A Bethlem Richard Dadd realizzò le sue opere più conosciute, tra cui una serie di trentatrè acquerelli, Sketches to Illustrate the Passions (Schizzi per l’illustrazione delle passioni), con i quali, attraverso l’illustrazione delle passioni umane, fornisce la sua personale interpretazione degli stati d’animo, dall’amore all’angoscia, fino alla furia omicida. Tra questi, particolarmente significativo è Agony-Raving Madness (Agonia – Follia delirante), dove il folle è rappresentato incatenato e con lo sguardo perso nel vuoto.
Nel corso di nove lunghi anni, dal 1855 al 1864, vede la luce quella che è considerata la sua opera capolavoro, The Fairy Feller’s Master-Stroke (Il colpo da maestro del taglialegna fatato), dipinto ad olio commissionato dal Direttore di Bethlem, George Henry Haydon, che era rimasto impressionato dalle capacità artistiche di Dadd.
Il quadro, che può essere considerato la summa della concezione estetica di Dadd, è popolato da una moltitudine di personaggi fatati rappresentati su piccolissima scala, resi con una dovizia di particolari tale da ricordare le scene caotiche dipinte quattrocento anni prima da Hieronymus Bosch, pittore fiammingo divenuto celebre per i suoi dipinti animati da immagini surreali. È Dadd stesso a descrivere la sua opera in un lungo poema composto nel 1865 intitolato Elimination of a Picture & its Subject – called The Feller’s Master Stroke, in cui a ciascuno dei personaggi rappresentati nella tela viene dato un nome e assegnata una funzione.
Il dipinto, oggi esposto alla Tate Gallery di Londra, ha esercitato un certo fascino su numerosi artisti, scrittori e musicisti, tra cui i Queen, che nel 1974 hanno omaggiato il quadro nella canzone omonima contenuta nel loro secondo album.

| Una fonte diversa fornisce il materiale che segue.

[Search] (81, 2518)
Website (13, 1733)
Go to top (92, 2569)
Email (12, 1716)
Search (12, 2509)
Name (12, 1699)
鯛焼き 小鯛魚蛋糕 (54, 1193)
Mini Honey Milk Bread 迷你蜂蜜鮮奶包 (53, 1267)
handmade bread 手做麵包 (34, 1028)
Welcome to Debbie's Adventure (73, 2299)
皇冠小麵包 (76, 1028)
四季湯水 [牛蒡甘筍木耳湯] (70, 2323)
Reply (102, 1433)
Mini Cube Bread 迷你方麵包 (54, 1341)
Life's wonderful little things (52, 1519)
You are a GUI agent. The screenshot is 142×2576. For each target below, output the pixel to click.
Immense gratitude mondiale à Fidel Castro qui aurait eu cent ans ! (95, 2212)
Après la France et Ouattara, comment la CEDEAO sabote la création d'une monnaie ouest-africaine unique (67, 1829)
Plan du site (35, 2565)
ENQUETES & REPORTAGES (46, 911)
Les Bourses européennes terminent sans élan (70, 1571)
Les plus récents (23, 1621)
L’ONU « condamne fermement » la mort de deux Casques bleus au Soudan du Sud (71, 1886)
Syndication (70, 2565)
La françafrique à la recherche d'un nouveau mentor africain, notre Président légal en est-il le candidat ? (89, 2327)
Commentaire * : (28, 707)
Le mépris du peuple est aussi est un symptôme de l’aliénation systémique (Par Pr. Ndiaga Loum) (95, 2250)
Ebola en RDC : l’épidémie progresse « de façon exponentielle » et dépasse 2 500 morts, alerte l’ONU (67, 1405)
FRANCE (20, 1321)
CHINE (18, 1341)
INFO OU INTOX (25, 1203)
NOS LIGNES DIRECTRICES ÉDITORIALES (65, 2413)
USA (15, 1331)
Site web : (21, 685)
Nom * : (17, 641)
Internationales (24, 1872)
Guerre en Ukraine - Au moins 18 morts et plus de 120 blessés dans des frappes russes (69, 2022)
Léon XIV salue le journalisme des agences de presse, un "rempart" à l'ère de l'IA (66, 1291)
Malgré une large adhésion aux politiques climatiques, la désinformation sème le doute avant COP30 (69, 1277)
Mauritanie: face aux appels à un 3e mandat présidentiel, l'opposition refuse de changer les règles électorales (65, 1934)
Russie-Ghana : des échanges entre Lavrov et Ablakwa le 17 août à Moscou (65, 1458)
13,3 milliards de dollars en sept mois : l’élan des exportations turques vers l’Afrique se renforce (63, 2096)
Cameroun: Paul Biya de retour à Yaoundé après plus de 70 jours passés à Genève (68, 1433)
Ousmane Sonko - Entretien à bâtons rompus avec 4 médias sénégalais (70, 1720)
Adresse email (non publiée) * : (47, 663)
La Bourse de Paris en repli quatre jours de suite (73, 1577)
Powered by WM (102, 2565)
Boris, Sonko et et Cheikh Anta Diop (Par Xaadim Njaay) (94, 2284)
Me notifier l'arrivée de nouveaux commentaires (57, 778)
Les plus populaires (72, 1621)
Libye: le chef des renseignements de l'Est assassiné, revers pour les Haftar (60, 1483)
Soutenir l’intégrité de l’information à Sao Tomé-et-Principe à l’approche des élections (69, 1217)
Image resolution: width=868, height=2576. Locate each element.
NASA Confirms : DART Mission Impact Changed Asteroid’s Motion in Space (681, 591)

Nell’estate del 1864 Richard Dadd fu trasferito, a causa del sovraffollamento di Bethlem, in un altro istituto psichiatrico avanguardistico fuori Londra, dove rimase fino alla morte avvenuta nel 1886 per un’insufficienza respiratoria, probabilmente dovuta alla tubercolosi.
Sebbene la malattia mentale e gli oltre quaranta anni trascorsi in manicomio non abbiano inciso sulla capacità e la voglia di Dadd di creare arte, l’artista non mostrò mai segni di miglioramento, probabilmente a causa della difficoltà tipica dell’epoca nel trattare patologie come la schizofrenia e il disturbo maniaco depressivo. Dopo la sua morte, l’arte di Richard Dadd finì nel dimenticatoio per essere poi riscoperta solo negli anni ‘60 del ‘900 grazie al nascente movimento anti-psichiatrico, che ha contribuito alla rivalutazione di figure artistiche rimaste ai margini a causa della loro condizione psichica borderline.
L’arte di Dadd oggi continua ad affascinare per la capacità di plasmare mondi sconosciuti e segreti che sembrano rivelarsi solamente davanti agli occhi spiritati e allucinati dell’artista, che sa guardare oltre.